Le président sortant du Honduras, Juan Orlando Hernandez, a appelé jeudi ses partisans à manifester pour célébrer sa réélection qui n'est pourtant pas confirmée officiellement et reste très contestée par ses opposants, eux aussi dans la rue.

«C'est un message de soutien à notre candidat et plus grand dirigeant, Juan Orlando Hernandez», a expliqué aux journalistes Reinaldo Sanchez, président du Parti national (PN, droite), en convoquant cette manifestation dans la capitale Tegucigalpa.

Onze jours après le scrutin du 26 novembre, le Tribunal suprême électoral (TSE) n'a toujours pas proclamé de vainqueur même si ses chiffres, portant sur 100 % des bulletins, créditent M. Hernandez de 42,98 % des voix contre 41,38 % pour son opposant de gauche, l'animateur de télévision Salvador Nasralla.

Criant à la «fraude» et au «vol» de l'élection, les sympathisants de ce dernier n'ont cessé de manifester leur colère depuis le vote, ce qui a dégénéré dans des violences, avec au moins trois morts selon les autorités - 11 selon des organismes de défense des droits de l'homme -, et des pillages de commerces.

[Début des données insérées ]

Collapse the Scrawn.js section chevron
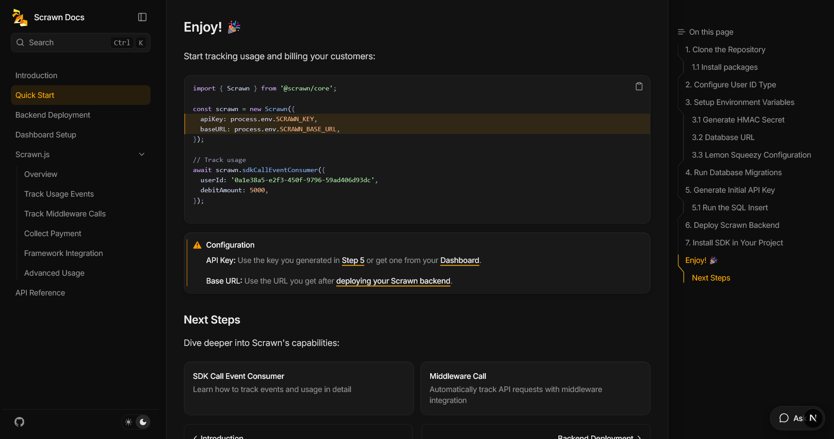 [142, 155]
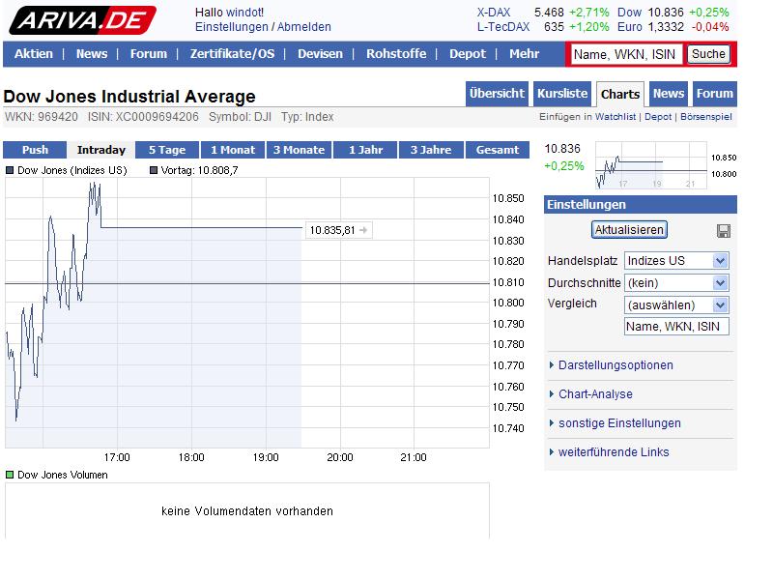Image resolution: width=773 pixels, height=580 pixels.
Task: Click the Abmelden link
Action: [303, 27]
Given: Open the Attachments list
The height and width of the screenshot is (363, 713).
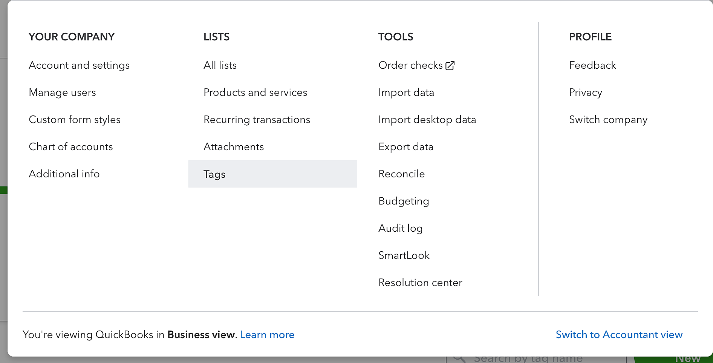Looking at the screenshot, I should click(x=234, y=147).
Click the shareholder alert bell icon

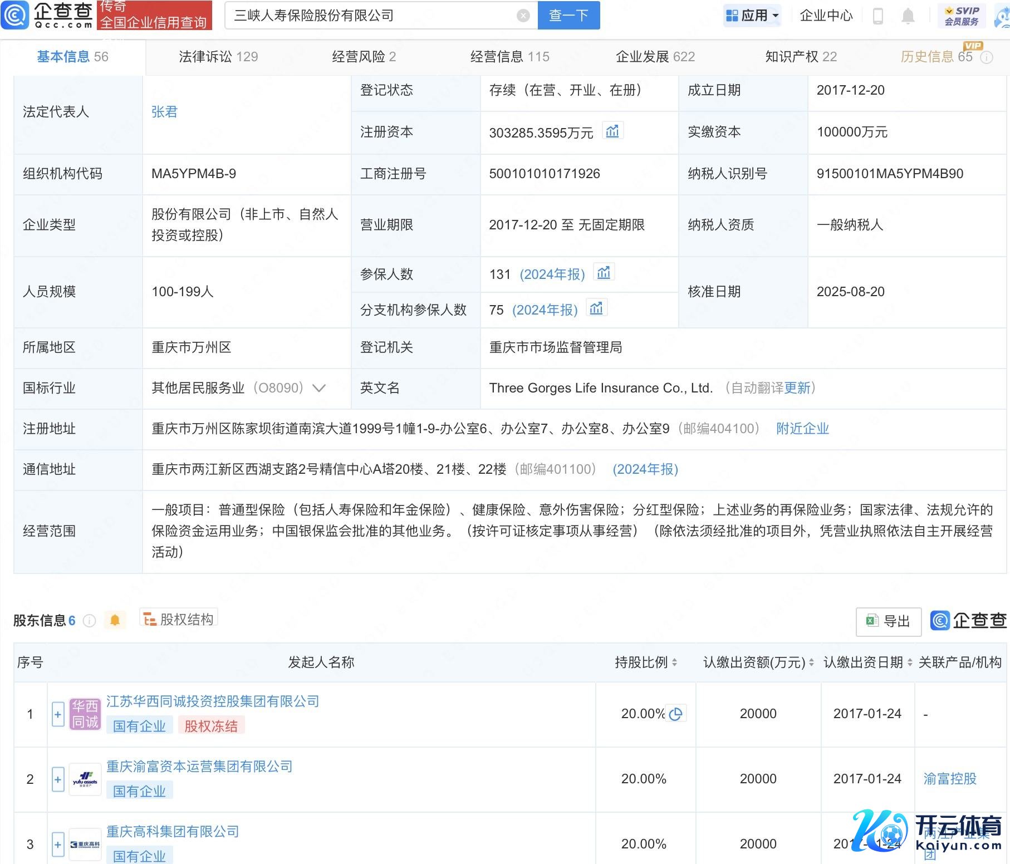coord(115,620)
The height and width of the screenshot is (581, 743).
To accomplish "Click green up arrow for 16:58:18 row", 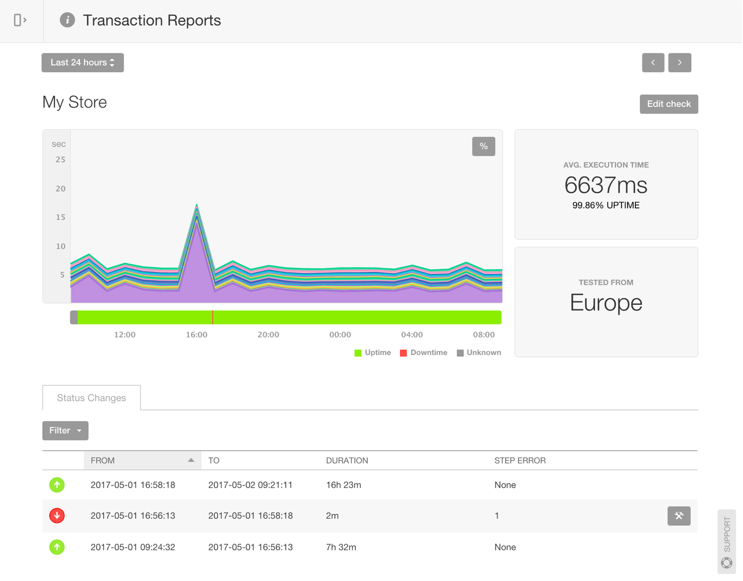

Jeudi ils bloquaient diverses voies d'accès à la capitale.

«Il y a des manifestations signalées sur les routes» dans plusieurs régions du pays, a indiqué le porte-parole de la police, le commissaire Jair Meza. «Les manifestants sont en train de brûler des pneus», mais «la police agira pour libérer les voies».

La présence dans les rues des deux camps laisse craindre de nouvelles violences dans ce pays pauvre, considéré comme l'un des plus dangereux en monde.

Populaire animateur de télévision sans expérience politique, Salvador Nasralla, 49 ans, avait créé la surprise dans les premières heures après l'élection, en devançant de près de cinq points Juan Orlando Hernandez, 64 ans.

Mais après ces résultats partiels portant alors sur 57 % des bulletins, il avait peu à peu perdu son avance avant de se faire doubler.

Il accuse le TSE d'avoir falsifié une partie des procès-verbaux à la faveur de pannes informatiques, et réclame un recomptage total des votes par des organismes internationaux.

Ces derniers se sont rangés de son côté, l'Organisation des États américains (OEA) demandant «un processus exhaustif et méticuleux de vérification» des résultats.

L'OEA dénonce le «manque de garantie et de transparence» ainsi que «l'accumulation d'irrégularités», estimant qu'elle «ne peut avoir de certitudes sur les résultats».

Vers un nouveau scrutin ?

Dans un communiqué commun, l'Argentine, le Chili, la Colombie, le Guatemala, le Mexique, le Paraguay, le Pérou, le Chili et l'Uruguay ont exprimé leur «soutien» à un examen global du processus.

Le président Hernandez a dit accepter un recomptage total des voix, mais l'opposition, qui a jusqu'à vendredi pour en faire la demande officielle auprès du TSE, ne l'avait toujours pas fait jeudi.

M. Nasralla, qui a à maintes reprises exprimé sa méfiance à l'égard du TSE, souhaite la formation par des organisations internationales, comme l'OEA ou l'Union européenne, d'un organisme indépendant chargé de procéder à un examen minutieux de la totalité des bulletins.

«Il n'est pas approprié que cet arbitre (le TSE, NDLR) continue», a dit Nasralla, qui donnera une nouvelle conférence de presse jeudi.

L'état d'urgence, décrété vendredi dernier, a été partiellement levé mercredi, et la police a noué un accord pour ne pas réprimer les manifestations, mais les risques de violence restent forts.

Les États-Unis ont d'ailleurs appelé leurs ressortissants à «reporter ou annuler tout déplacement» dans le pays tant que la crise électorale n'est pas résolue.

Car si les mobilisations se poursuivent, «il est probable que cela dégénère en troubles», met en garde le sociologue Osman Lopez, professeur à l'Université nationale.

Difficile pour nombre de Honduriens d'accepter une victoire du président sortant alors que «la population a montré son respect pour la démocratie (en participant à l'élection) et a voté davantage contre la réélection illégale (du président sortant) que pour Nasralla», ajoute-t-il.

M. Hernandez a en effet contourné l'interdiction de deux mandats consécutifs, qui figure dans la Constitution, grâce à une décision favorable du Tribunal constitutionnel.

Pour sortir de la crise, l'OEA a commencé à évoquer une nouvelle option, celle d'«un nouvel appel à des élections». Le Parti libéral (PL, droite), arrivé troisième le 26 novembre avec 14,73 % des voix, a déposé un recours en ce sens.